I wonder what odds the bookmakers would give on the government achieving their 3m apprenticeship starts.

Before last weeks’ Department for Business, Innovation and Skills (BIS)/ Skills Funding Agency (SFA) announcements, I thought it could be achieved.

Now I doubt it achievable, unless they fudge it by stuffing thousands of government employees onto apprenticeships.

While there are trepidations about the Digital Apprenticeship Service software programmes being ready and fit for purpose, many other concerns of the government’s own making will frustrate achieving their target.

What a waste of taxpayers’ money and bureaucratic overkill

Apprenticeship growth has mostly come from small and medium size enterprises (SMEs).

Most SMEs, while funding their own apprentices’ wages, have made no financial contribution to the cost of the programmes.

Despite funding being discounted by up to 50 per cent for certain age groups and categories of apprentices, the majority of employers have made no cash contribution to their training provider.

This is well known in work-based learning circles, but continues to come as a surprise to ministers and Treasury officials.

It is going to come as a surprise to most SMEs that they will have to make a financial contribution to their training provider from April 2017.

Bizarrely, most employers will receive more cash back than they pay out from completion payments.

So we have this absurd scenario of cash going backwards and forward, closely monitored by the reduced SFA.

What a waste of taxpayers’ money and bureaucratic overkill.

Providers will encourage SMEs to bring apprenticeship plans forward, bringing a surge of starts before next April.

Thereafter, a sharp drop-off is likely unless the whacky paper-chase of invoices and cash payments both ways is eliminated.

SMEs are facing a tough time, with the increased minimum wage and mandatory pension contributions.

The second announcement concerned the SFA wanting to implement the new standards in all sectors immediately.

When Skills Minister Nick Boles was appointed, he promised the Trailblazer standards would be properly piloted and evaluated.

Yet without any new standard having been completed or any end-assessment tested, priced, available or even sat, the department is still hell bent on changing over, frequently rubbishing the existing frameworks with no empiric evidence to support its arguments.

Moving to the standards without completing a single pilot is like Ford going into full mass production of a new model without even completing a prototype or testing it.

Unless the new standard has a qualification, you don’t even need qualified trainers/assessors/tutors to deliver or assess.
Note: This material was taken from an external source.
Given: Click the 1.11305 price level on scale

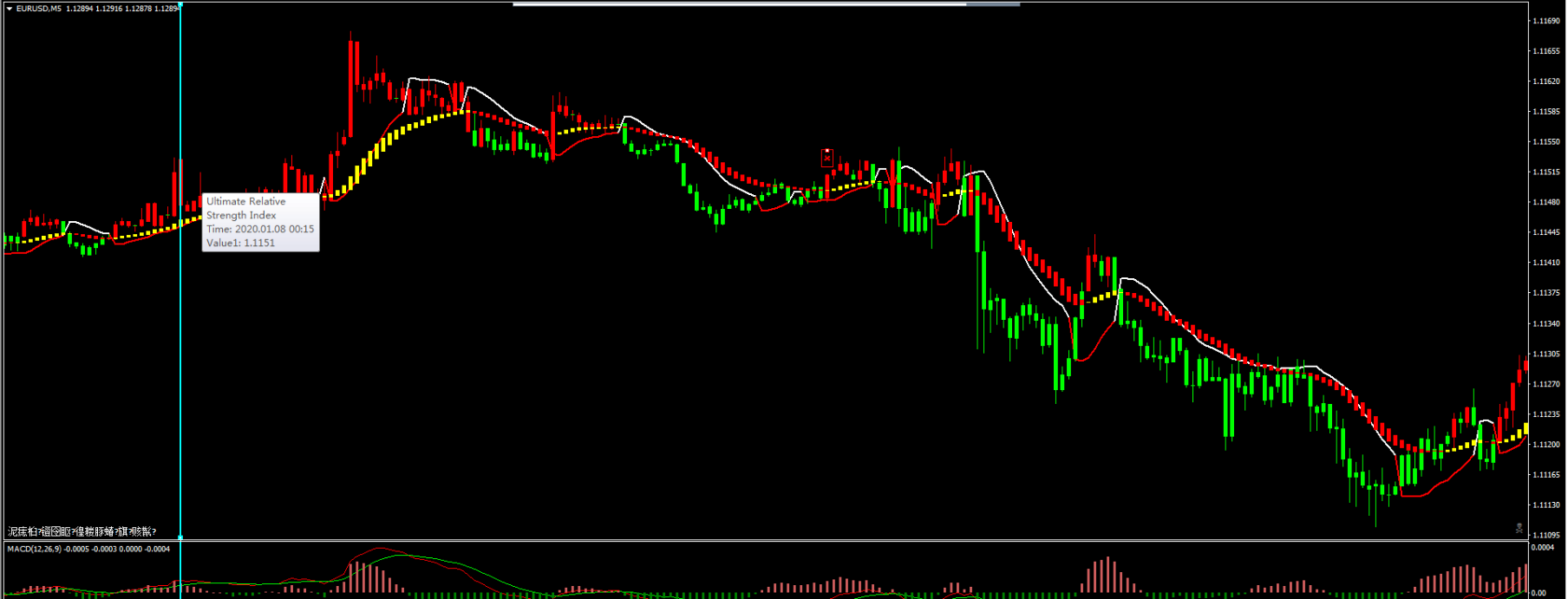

How does this improve quality?

Outside of BIS/SFA and a few vested interests, the whole sector is highly critical of the new standards and see them as a train crash waiting to happen.

There are many horror stories emerging from employers intending to abuse the levy, especially regarding paying young people the apprenticeship slave wage and sacking them after completing, especially in the retail sector. BHS ethical management comes to mind!
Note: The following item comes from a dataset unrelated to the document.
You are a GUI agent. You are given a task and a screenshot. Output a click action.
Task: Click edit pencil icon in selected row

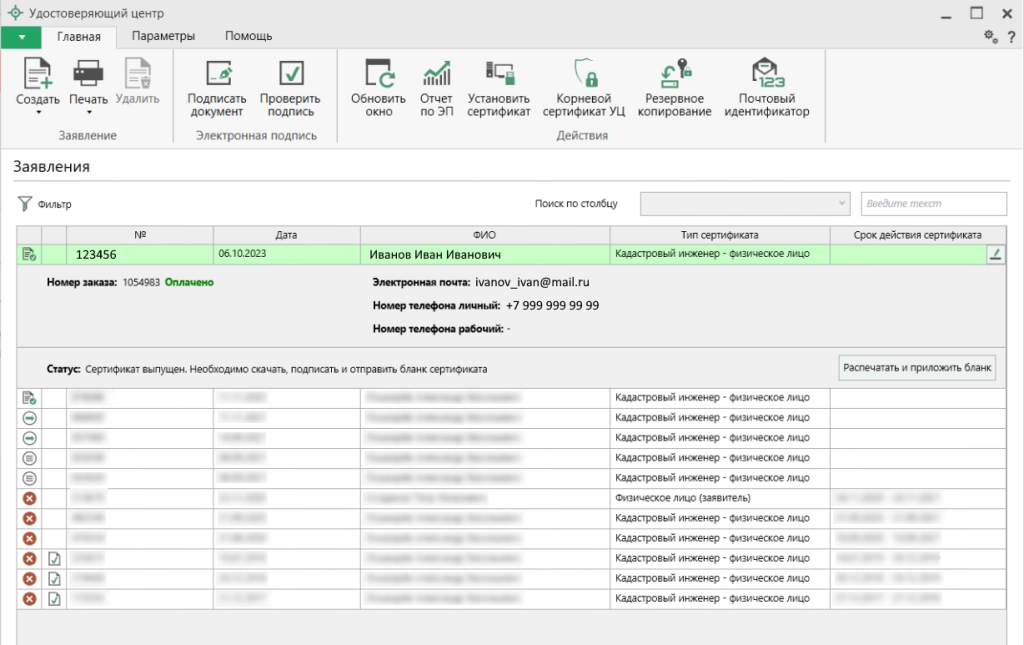(994, 255)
Now we know the IfA will have a total staff of just 40 to monitor the quality of apprenticeships.

With one million apprentices on programme by 2020, up to 800 standards/frameworks and 4,000 providers, who is kidding who quality will improve?

Around 710,000 apprentices are on-programme today, and this is set to expand by 2020.

If the government has its way, the end tests would mean in excess of 1m face-to-face interviews and practical skills tests in-year.

Assuming 230 working days per year, there would be over 4,000 practical tests and face-to-face interviews taking place every day across England.

Where is the workforce and structure to implement this?

Only within the current providers’ workforce and facilities, not with the awarding bodies or professional institutions who are coming forward to be assessment organisations.